Part of this reckoning with inheritance in the show came from the location itself. This forest, in particular, has sheltered the dispossessed and persecuted throughout its colonial history. Nyack was a key passage point for refugee slaves traveling North on the Underground Railroad. It is also the first recorded place where Black people owned land in the 17th century British colonies.
“In the midst of our country’s persecution of those seeking shelter and safety as well as our world’s addiction to resource and land theft, we are honoured to stage a community event on land that has, throughout its history, housed and protected people,” Semaan shares of the space.
Vivian Sansour is a Palestinian artist, storyteller, researcher, and founder of the Palestinian Heirloom Seed Library: a global initiative to recover heirloom seeds, preserve and share their stories, and put them back into people’s hands. For Heirlooms, Sansour and Joy from Saboon Maazeh brought 50 pounds of mulkhiyyeh, a beloved and meaningful crop in the Levant and across the SWANA region. Attendees sat on the earth while picking leaves from the heirloom plant, sharing memories, and arguing about family recipes. A question Sansour works with is: “How can we nourish ourselves, so that we can nourish others in a time of pain?” This also may be the charge of the artist.

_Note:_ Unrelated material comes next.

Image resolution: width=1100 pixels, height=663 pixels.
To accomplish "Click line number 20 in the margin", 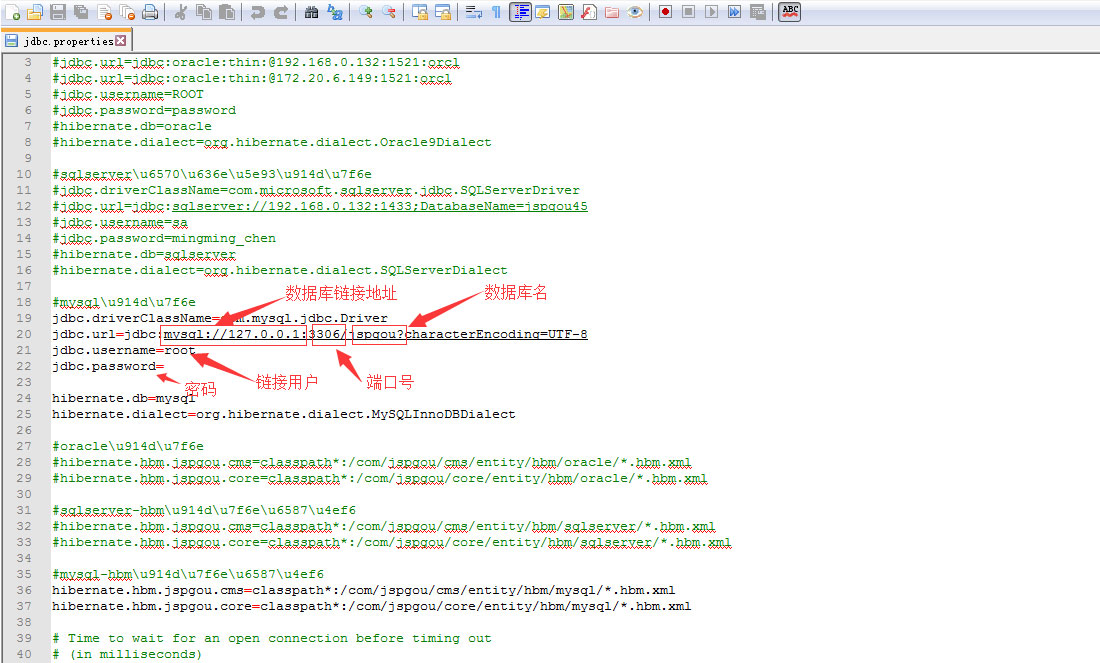I will point(25,334).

The importance of this cultural preservation work only grows stronger under increasing colonial erasure and genocidal violence. On July 31, 2025, Israeli forces demolished part of the Union of Agricultural Work Committees (UAWC’s) seed bank in Hebron, the only seed bank in the West Bank, Palestine. This assault on Palestinian food sovereignty falls within a larger strategy of ecocide and cultural genocide. In this context, we can see how seed saving is a vital act of political resistance—so powerful that in 2021, Israel named the UAWC a terrorist group.

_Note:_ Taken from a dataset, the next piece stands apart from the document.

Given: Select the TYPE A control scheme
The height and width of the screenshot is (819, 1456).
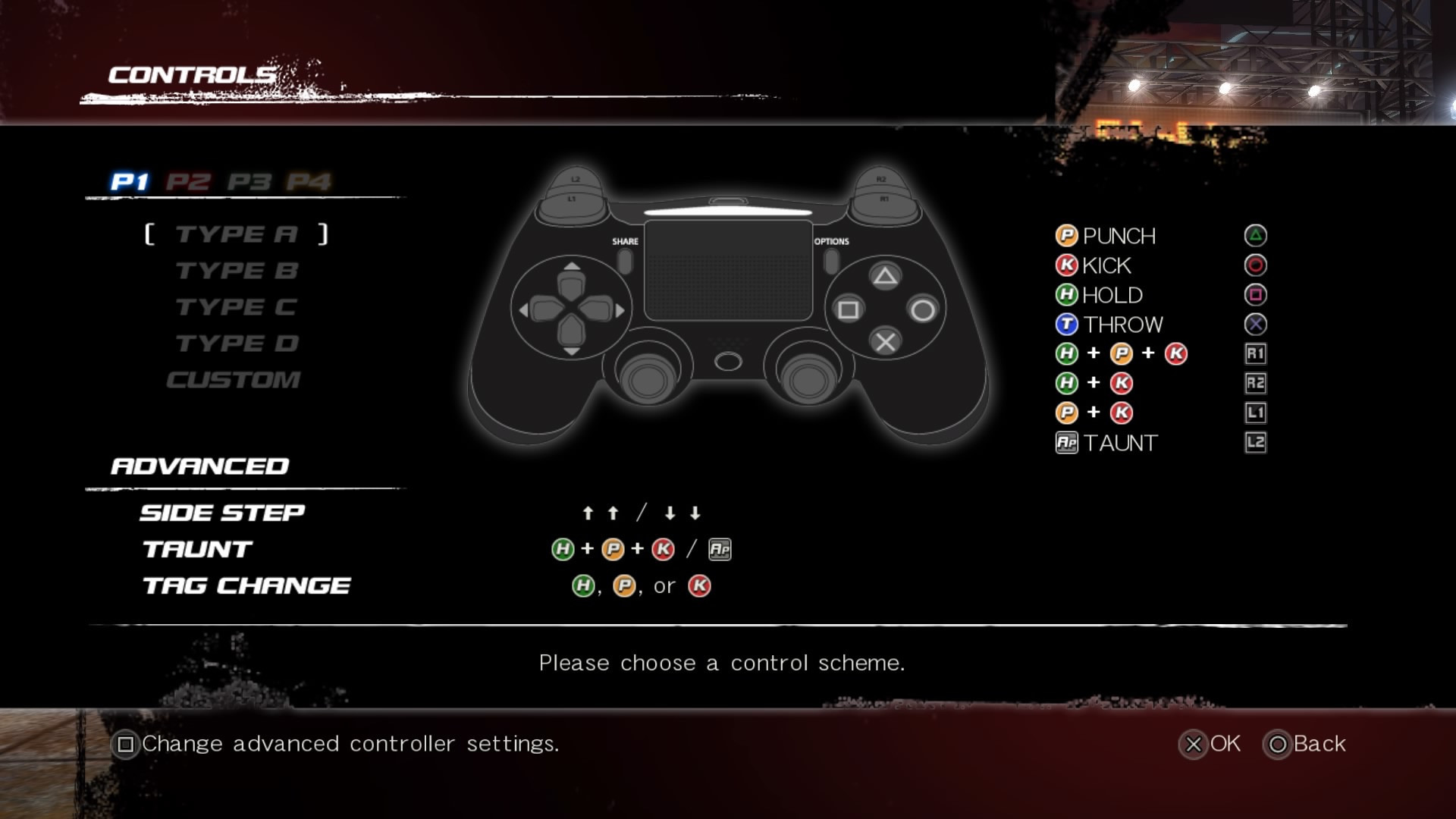Looking at the screenshot, I should (x=237, y=232).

State power works to erase the stories and the bodies of those it deems expendable. This truth animates histories of resistance across time and geography. Praise Fuller’s “a shrine for self-determination” (2025) feels animated by this same truth. Fuller is a cyanotype artist, educator, and organizer from Houston, Texas. Community archiving and preservation is central to Fuller’s practice. Her installation for Heirlooms was a shrine to Black American resistance to enslavement and oppression: archival portraits of sharecroppers on a window, hanging at eye-level; a small cotton dress hanging on a neighboring tree, where a passing gust of wind may have filled the dress with life for a moment—though, for most of the time I spent with this piece, the dress was limp, empty.
And still, small mirrors dotted the surrounding tree trunks. When illuminated by natural light, Fuller’s windows and mirrors became portals. The viewer was pulled outside of linear time, away from static ideas of the past and future. We must confront our own systemic oppression and strive for self-determination, we must honor and learn from the past in order to realize a better future. The forest is a powerful location for us to think in new ways and to radically imagine: What would it feel like to be free?

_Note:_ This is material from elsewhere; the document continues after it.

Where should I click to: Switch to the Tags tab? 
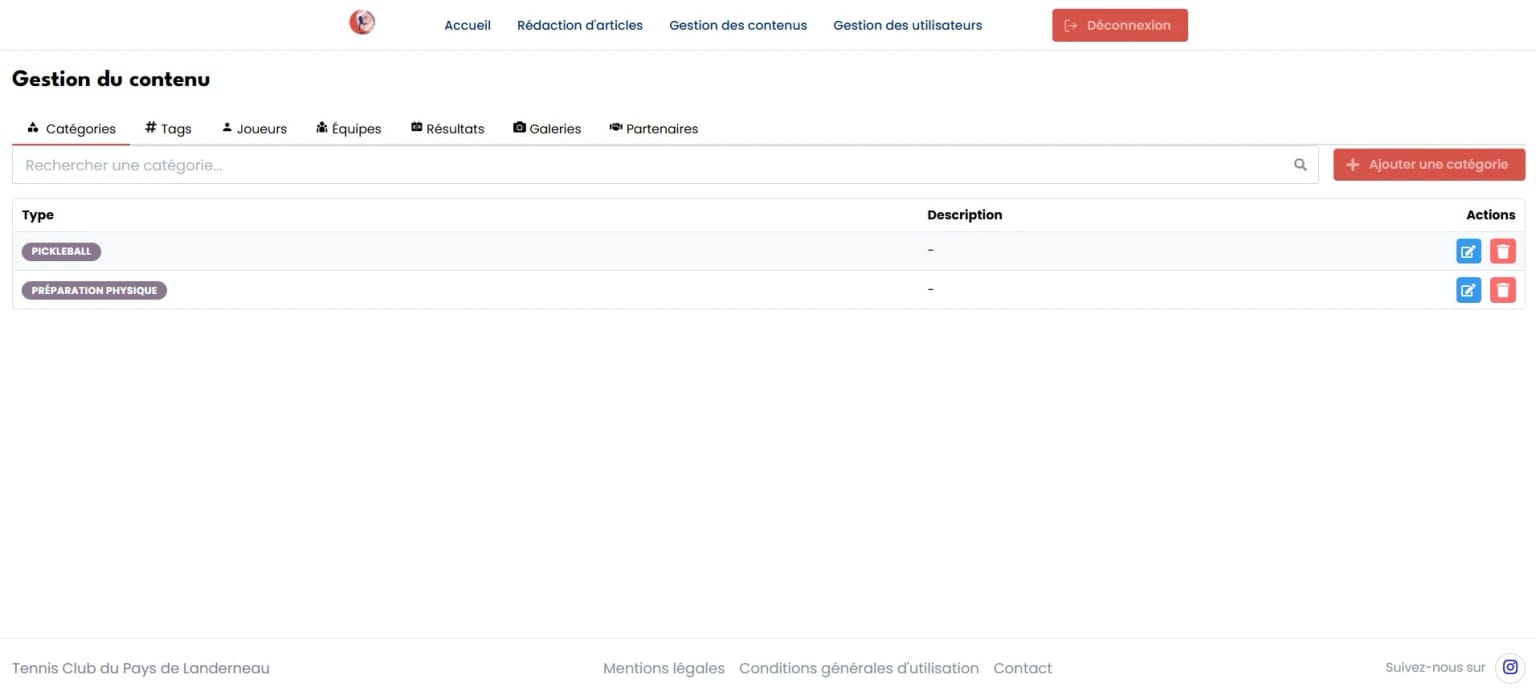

Heirlooms felt antithetical to the traditional art world show. The presented artworks and workshops were rooted in ecological restoration, collaboration, and cultural healing. Staging these works in the forest allowed for them to be experienced without the physical and mental impositions of white gallery walls. A reminder of our collective capacity, Heirlooms gathered this group in ritual amid our decaying world, reclaiming nature as both sanctuary and stage.